··· EXTRAIT DU TEXTE ···

Par Charles-Louis Detournay le 15 janvier 2022                      Lien  
Après un diptyque réalisé avec son compère Matz et un spécialiste du contre-terrorisme, puis une trilogie au Lombard en collaboration avec Michel Onfray, Jef revient aux polars denses et nerveux qu'il réalisait chez Rue de Sèvres, adaptés des histoires du cinéaste Walter Hill. Sauf qu'il change de co-scénariste... et de maison d'édition. En voiture... Attention, ça déménage !

Parfois, il ne suffit que d’un coup de pied au cul pour partir à l’aventure ! Des coups de pied, Vananka en pourtant reçu une pelletée... Tout a commencé quand son père l’a abandonné à ses quatre ans ; depuis lors, le chemin de sa vie est pavé d’emmerdes.

Mais cette semaine, c’est la totale ! Ok, c’est son anniversaire, mais non seulement il se fait virer de son job (qui était pourri, cela dit), sa mère mélange alcool et cachetons pour mettre fin à ses jours (l’aimait-elle vraiment ?), son compte bancaire est à sec et, en plus, les huissiers mettent la main sur sa maison avec tout ce qu’elle contient.

Alors Vananka prend la route de Mexico, rapport à la carte postale laconique qu’il a reçue, et qui est signée "Papa". Quitte à bouger son cul, pourquoi ne pas aller jusque-là ? Sait-on jamais : il pourrait retrouver son père à vingt ans de distance.

··· ENSEMBLE D'ITEMS ···

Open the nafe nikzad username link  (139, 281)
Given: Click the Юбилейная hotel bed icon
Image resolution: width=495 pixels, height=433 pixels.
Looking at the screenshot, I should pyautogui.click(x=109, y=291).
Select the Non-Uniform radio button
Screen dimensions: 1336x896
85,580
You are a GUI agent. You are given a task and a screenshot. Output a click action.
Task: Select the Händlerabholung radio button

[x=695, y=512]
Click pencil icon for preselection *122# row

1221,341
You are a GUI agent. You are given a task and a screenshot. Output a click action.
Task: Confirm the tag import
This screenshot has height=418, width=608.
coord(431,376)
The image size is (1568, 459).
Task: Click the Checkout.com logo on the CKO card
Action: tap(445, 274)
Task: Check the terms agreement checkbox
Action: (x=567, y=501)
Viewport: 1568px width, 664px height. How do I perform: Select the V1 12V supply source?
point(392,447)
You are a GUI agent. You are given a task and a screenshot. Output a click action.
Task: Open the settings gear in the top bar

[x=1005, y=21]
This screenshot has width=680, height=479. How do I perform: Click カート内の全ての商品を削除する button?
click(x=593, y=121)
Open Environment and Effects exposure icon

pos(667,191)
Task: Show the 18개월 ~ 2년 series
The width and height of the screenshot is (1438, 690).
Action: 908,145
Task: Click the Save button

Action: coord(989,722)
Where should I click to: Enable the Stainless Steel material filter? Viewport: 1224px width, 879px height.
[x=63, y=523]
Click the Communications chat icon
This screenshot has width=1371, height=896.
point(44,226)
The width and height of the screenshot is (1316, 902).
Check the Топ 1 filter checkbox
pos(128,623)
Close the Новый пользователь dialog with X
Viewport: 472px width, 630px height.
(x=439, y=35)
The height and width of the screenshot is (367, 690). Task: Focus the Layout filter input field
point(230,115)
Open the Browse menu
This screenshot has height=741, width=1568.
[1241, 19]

···

* **ÉNONCÉ**
Donnez la suite de la critique de la bande dessinée de Jef sur Vananka, en commençant après sa dernière phrase. Les items ne jouent aucun rôle ici.

* **RÉPONSE**
"Mezkal", le nouvel album hard-boiled de Jef

Mais voilà, le Mexique est vachement différent des cartes postales. À peine arrivé à Juàrez, Vananka est confronté à la pauvreté et surtout l’omniprésente violence d’une ville qui compte douze meurtres par jour. Reliquat d’instinct ou heureux hasard ? Vananka prend la tangente et tombe sur une oasis en plein désert : une petite ferme tenue par un vieux grand-père indien, un gosse aveugle... et une superbe chica belle comme un ange ! Sa paire de bras tombant à point nommé, Vananka pose sa valise... enfin, sa guitare qui lui tient lieu de seul bagage.

Et pour la première fois de sa vie, il lui semble avoir trouvé sa place. Sauf que le caïd local, qui n’est autre autre que le cousin de la famille, lui impose, en guise de loyer, de rendre un petit service à la communauté : conduire un camion-citerne plein de drogue jusque de l’autre côté de la frontière. Ce n’est qu’une formalité... C’est sans compter sur les rivalités au sein de la pègre, la DEA, les Hell’s Angels... et le fait qu’il n’a pas le permis ! Cela commençait mal... et cela va devenir bien pire !

Si vous nous permettez cette référence mexicaine, Jef est un peu le Speedy Gonzales du polar BD. Imaginez : il réalise plus d’une centaine de planches par an, du dessin à la couleur ! Et pour Mezkal, il s’est également impliqué dans l’écriture des dialogues ! Cette métaphore aux Looney Tunes prend d’ailleurs un second sens dans le cas de ce dense one-shot de 188 pages, car le physique de certaines des personnages et l’aspect presque délirant de quelques séquences s’apparentent vraiment au dessin animé.

Alors que de précédents albums étaient beaucoup plus réalistes, ce virage emprunté par le dessinateur équilibre parfaitement le récit, car il compense l’horreur des scènes de massacres perpétrés par certains protagonistes. Résultat : on se raidit parfois, mais on rit tout autant, et surtout on apprécie suivre le destin en cul-de-sac de Vananka.

Pourquoi ? Sans doute car ce loser attire la sympathie, en dépit du côté classique du personnage. On dirait presque un John Difool [1] tombé dans l’Amérique et le Mexique contemporains : son joint dans une main, son mal-être de l’autre, il tombe sur une femme trop belle pour lui, ce qui le pousse d’une certaine façon à se transcender.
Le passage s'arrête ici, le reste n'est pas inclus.